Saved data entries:
# # # # #
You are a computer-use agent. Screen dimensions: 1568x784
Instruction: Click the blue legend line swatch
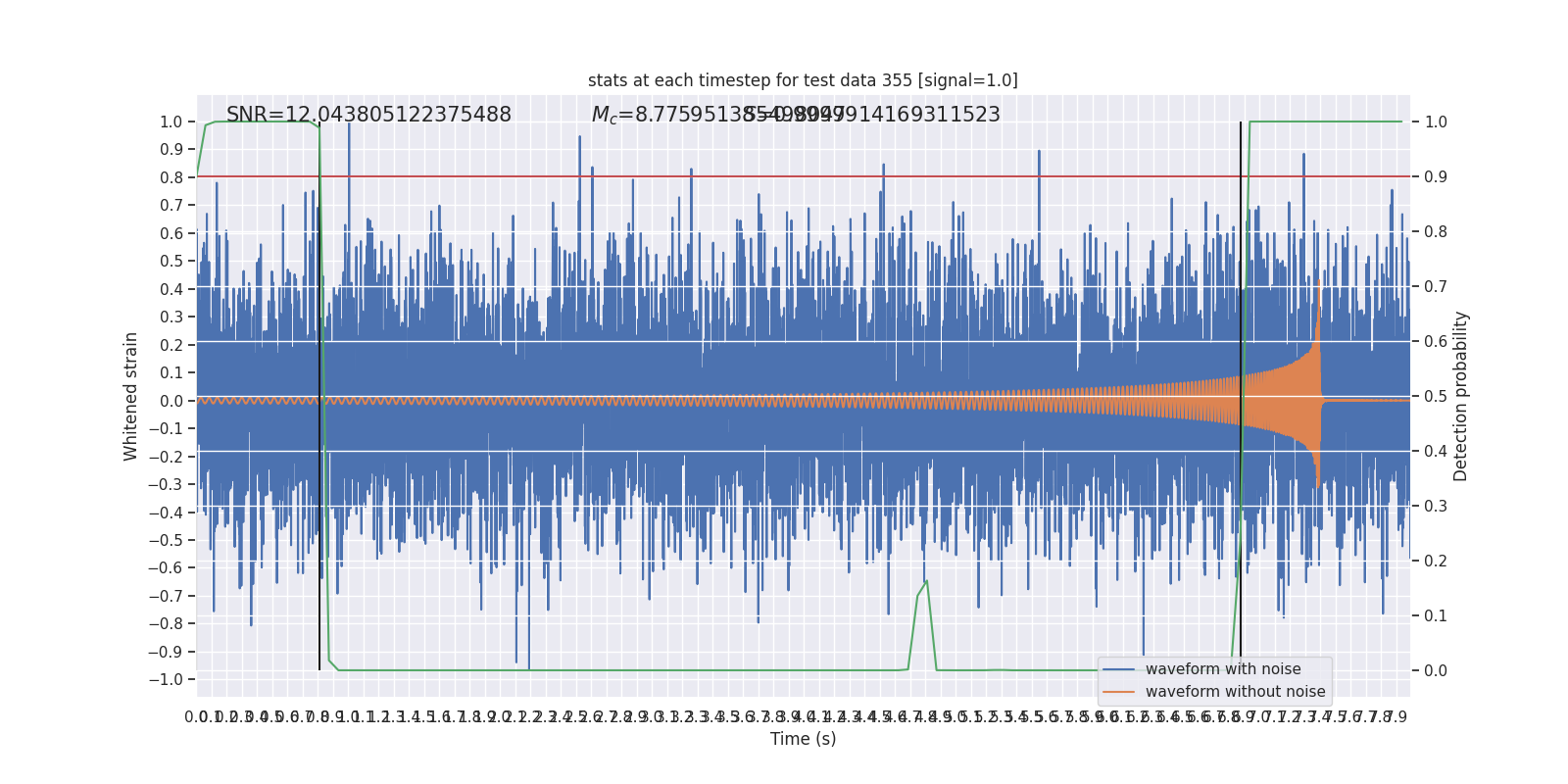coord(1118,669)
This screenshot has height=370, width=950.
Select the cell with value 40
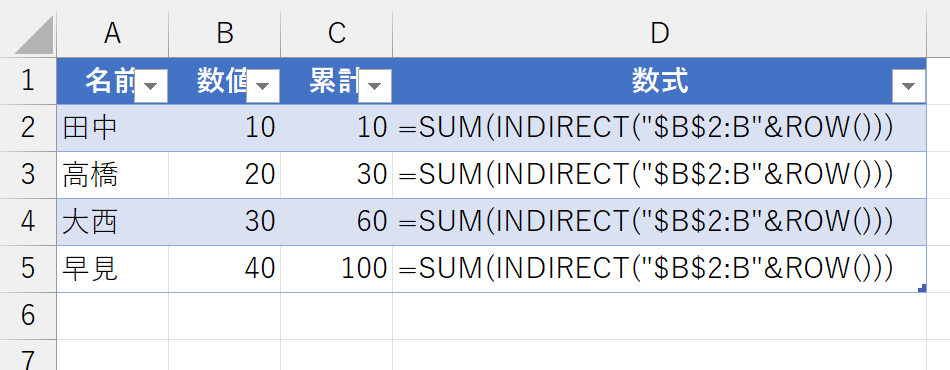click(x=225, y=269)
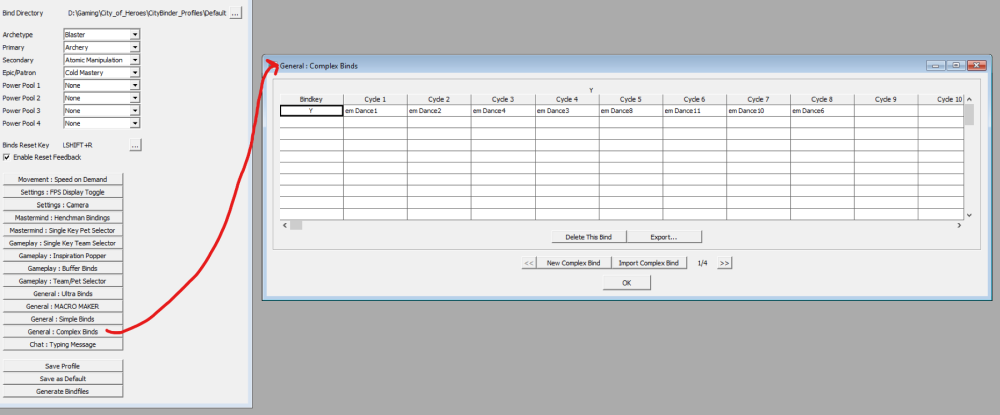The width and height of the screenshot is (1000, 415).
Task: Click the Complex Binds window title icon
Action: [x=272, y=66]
# # # # #
PROBLEM TO WORK ON
Although the records contain pictures, restate them word for word with those pictures left out.

ANSWER TO THIS TASK
You are a computer-use agent. Screen dimensions: 1568x784
Instruction: Click the blue legend line swatch
coord(1118,669)
This screenshot has height=370, width=950.
Select the cell with value 40
click(x=225, y=269)
The width and height of the screenshot is (1000, 415).
Task: Click the Complex Binds window title icon
Action: [x=272, y=66]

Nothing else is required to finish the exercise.